Gene expression is subject to stochastic variability even among the cells with the same genotype and environment.145 The inherent stochastic nature of transcriptional regulation affects cell ability to control gene expression levels in response to extracellular stimuli, including stress cues. In the context of cell death, such cell-to-cell variability translates to dramatic differences in the time between exposure to stress and the execution of cell demise.9, 12 The differences in kinetics of cell death are particularly pronounced when critical events involve small numbers of molecules, for example, apoptosome formation. Importantly, for many genes, the noise in the expression pattern increases as their expression decreases. As miRNAs affect cell homeostasis by regulating gene expression, it is conceivable that they inherently contribute to the cell-to-cell variability in cell signaling as well as to the robustness of cell phenotypes and responses to stimuli, including pro-apoptotic stimuli. This field of research remains, as of now, largely unexplored, with only a few attempts to analyze the stochastic properties of regulatory clusters involving miRNAs.146 It is, nevertheless, and exciting avenue with potentially far-reaching implications when it comes to regulation of cardiomyocyte cell death, particularly in the contexts of a delayed and slow-progressing response outcome of which can be substantially affected by changes in cell-to-cell variability. This line of research will require not only knowledge of the effects of specific miRNAs on oscillations in gene expression patters but also stochastic version of deterministic models employed traditionally to study cell signaling pathways.

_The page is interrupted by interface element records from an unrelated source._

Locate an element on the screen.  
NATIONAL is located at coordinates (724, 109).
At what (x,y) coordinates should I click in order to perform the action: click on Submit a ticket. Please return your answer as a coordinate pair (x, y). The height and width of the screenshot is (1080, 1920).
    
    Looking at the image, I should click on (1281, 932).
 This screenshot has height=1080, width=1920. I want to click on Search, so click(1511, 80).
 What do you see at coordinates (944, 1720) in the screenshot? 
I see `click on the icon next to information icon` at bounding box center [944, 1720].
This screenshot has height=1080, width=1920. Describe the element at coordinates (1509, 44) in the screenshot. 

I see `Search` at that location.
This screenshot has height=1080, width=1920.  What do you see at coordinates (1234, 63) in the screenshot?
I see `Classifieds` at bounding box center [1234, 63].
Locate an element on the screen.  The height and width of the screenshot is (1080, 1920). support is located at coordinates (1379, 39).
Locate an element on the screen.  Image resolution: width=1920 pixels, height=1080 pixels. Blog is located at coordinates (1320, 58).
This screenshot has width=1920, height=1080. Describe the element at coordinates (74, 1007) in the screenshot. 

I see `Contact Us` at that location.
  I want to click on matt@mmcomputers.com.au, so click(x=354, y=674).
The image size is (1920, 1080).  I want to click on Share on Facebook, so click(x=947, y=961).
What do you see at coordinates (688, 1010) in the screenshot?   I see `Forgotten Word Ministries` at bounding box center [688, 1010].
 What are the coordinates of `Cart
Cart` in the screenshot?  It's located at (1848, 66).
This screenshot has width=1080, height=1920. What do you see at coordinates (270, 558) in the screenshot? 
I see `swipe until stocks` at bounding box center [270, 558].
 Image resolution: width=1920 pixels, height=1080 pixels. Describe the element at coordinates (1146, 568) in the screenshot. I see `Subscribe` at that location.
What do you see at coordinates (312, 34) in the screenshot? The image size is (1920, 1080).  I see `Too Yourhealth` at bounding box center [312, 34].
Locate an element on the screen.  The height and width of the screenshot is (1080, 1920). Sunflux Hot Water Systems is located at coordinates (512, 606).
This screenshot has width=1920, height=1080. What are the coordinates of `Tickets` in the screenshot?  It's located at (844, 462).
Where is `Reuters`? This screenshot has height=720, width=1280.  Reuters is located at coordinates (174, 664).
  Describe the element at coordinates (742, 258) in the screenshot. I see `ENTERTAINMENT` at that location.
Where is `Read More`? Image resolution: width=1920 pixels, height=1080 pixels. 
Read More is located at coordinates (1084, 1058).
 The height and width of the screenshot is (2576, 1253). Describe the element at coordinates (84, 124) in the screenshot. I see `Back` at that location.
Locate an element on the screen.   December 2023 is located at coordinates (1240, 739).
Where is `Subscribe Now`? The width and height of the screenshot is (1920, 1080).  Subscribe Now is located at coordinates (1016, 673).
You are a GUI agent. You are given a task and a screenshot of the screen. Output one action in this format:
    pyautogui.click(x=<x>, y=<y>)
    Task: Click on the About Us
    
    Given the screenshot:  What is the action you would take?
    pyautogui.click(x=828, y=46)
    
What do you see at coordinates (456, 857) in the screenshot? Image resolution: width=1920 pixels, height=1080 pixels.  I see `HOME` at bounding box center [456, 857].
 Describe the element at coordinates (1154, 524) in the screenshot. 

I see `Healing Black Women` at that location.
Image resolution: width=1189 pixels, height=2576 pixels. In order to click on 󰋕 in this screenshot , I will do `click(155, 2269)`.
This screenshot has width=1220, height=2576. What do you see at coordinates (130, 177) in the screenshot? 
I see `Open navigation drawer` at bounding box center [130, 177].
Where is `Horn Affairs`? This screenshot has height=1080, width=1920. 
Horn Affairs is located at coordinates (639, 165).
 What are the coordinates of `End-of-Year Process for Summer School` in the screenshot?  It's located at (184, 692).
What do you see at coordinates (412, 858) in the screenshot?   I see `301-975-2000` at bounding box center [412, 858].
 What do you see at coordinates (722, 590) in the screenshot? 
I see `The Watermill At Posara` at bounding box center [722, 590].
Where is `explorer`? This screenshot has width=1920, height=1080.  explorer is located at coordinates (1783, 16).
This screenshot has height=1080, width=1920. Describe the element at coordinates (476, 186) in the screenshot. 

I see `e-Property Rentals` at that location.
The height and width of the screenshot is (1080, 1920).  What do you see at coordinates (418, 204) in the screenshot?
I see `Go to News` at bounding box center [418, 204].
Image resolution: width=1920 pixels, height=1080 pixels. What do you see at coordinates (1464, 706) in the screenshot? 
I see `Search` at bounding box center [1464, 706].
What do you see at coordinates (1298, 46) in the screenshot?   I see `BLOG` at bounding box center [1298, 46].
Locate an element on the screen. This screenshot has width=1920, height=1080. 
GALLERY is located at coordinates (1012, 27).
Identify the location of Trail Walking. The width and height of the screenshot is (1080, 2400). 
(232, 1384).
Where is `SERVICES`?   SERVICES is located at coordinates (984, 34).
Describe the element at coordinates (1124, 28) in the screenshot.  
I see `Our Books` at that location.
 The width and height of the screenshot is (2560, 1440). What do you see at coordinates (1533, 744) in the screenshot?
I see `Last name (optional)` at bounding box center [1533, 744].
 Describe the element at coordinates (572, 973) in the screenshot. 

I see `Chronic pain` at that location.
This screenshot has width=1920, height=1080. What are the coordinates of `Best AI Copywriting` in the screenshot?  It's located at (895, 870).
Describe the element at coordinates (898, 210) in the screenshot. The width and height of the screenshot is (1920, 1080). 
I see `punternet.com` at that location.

Summary and Future Outlook

Through an in-depth analysis of the current evidence linking miRNAs with regulation of cardiomyocyte cell death pathways, and the understanding of regulatory nodes (including cross talks between the pathways and non-genetic regulation of cell-to-cell variability in cell death), we have identified several new research avenues, pursuit of which may be of pivotal importance to our understanding of regulatory circuits that govern survival and death of cardiomyocytes. These avenues include the role of redox-sensitive miRNAs, the effects of beta estradiol in regulation of miRNAs expression and action in the heart, the role of miRNAs in regulating the balance between pro-survival and death pathways as well as cell-to-cell variability in timing and extent of phenotypic response. The emerging systems-biology approach to studying the functional synergy between cardiac miRNAs in the context of cell death pathways should be extended to incorporate more extended network of signaling pathways, including ROS signaling. This should help to elucidate the full impact of miRNAs on gene expression networks and biological pathways. In the context of these observations, there is a need for investigation of aging-associated cardiac miRNAs that affect cell death pathways. Further studies are also required to understand mechanisms responsible for reported cardiac microRNA changes during myocardial infarction, chronic kidney disease, hypertension, diabetes and other cardiac pathological conditions of cardiac death. Analysis of the fine balance between the apoptotic and hypertrophic roles of cardiac miRNAs will contribute to the understanding of the complex interactions between multiple cardiac-specific miRNAs in aging. We envisage that all these studies will form a solid framework for development of future therapies for the treatment of cardiovascular diseases, based on anti-miR/miRNA overexpression approaches.